Segment Start: Given data

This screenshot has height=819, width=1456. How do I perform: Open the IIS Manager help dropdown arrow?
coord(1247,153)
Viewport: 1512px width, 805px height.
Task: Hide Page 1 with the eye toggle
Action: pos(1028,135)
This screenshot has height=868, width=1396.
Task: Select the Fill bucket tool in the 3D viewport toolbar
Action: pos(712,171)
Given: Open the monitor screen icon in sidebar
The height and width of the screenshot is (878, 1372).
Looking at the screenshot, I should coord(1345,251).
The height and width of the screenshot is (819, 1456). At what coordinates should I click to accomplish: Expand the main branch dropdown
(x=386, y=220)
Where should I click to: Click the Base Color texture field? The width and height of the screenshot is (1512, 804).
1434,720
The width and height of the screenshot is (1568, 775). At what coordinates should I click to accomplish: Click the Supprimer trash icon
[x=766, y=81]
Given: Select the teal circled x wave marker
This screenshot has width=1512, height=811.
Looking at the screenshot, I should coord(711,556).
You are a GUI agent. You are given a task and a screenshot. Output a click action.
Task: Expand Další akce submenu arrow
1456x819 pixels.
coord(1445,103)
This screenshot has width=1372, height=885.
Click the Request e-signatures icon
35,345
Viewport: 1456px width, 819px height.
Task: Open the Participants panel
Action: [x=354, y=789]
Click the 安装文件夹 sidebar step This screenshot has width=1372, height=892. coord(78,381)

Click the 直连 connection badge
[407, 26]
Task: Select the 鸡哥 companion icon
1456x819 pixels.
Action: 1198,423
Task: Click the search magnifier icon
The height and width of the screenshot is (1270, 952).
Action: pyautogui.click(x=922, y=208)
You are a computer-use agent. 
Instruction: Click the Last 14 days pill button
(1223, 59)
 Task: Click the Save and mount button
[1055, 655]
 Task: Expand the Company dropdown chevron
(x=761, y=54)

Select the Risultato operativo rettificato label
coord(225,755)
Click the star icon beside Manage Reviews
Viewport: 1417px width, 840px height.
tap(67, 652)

Segment End: Given data

_Your instructions_
The answer must consist of the lines from the one with "This screenshot has width=1372, height=885." through the final line of the entries above, exactly as they are, and nothing else.

_Exercise response_
This screenshot has width=1372, height=885.
Click the Request e-signatures icon
35,345
Viewport: 1456px width, 819px height.
Task: Open the Participants panel
Action: [x=354, y=789]
Click the 安装文件夹 sidebar step This screenshot has width=1372, height=892. coord(78,381)

Click the 直连 connection badge
[407, 26]
Task: Select the 鸡哥 companion icon
1456x819 pixels.
Action: 1198,423
Task: Click the search magnifier icon
The height and width of the screenshot is (1270, 952).
Action: pyautogui.click(x=922, y=208)
You are a computer-use agent. 
Instruction: Click the Last 14 days pill button
(1223, 59)
 Task: Click the Save and mount button
[1055, 655]
 Task: Expand the Company dropdown chevron
(x=761, y=54)

Select the Risultato operativo rettificato label
coord(225,755)
Click the star icon beside Manage Reviews
Viewport: 1417px width, 840px height.
tap(67, 652)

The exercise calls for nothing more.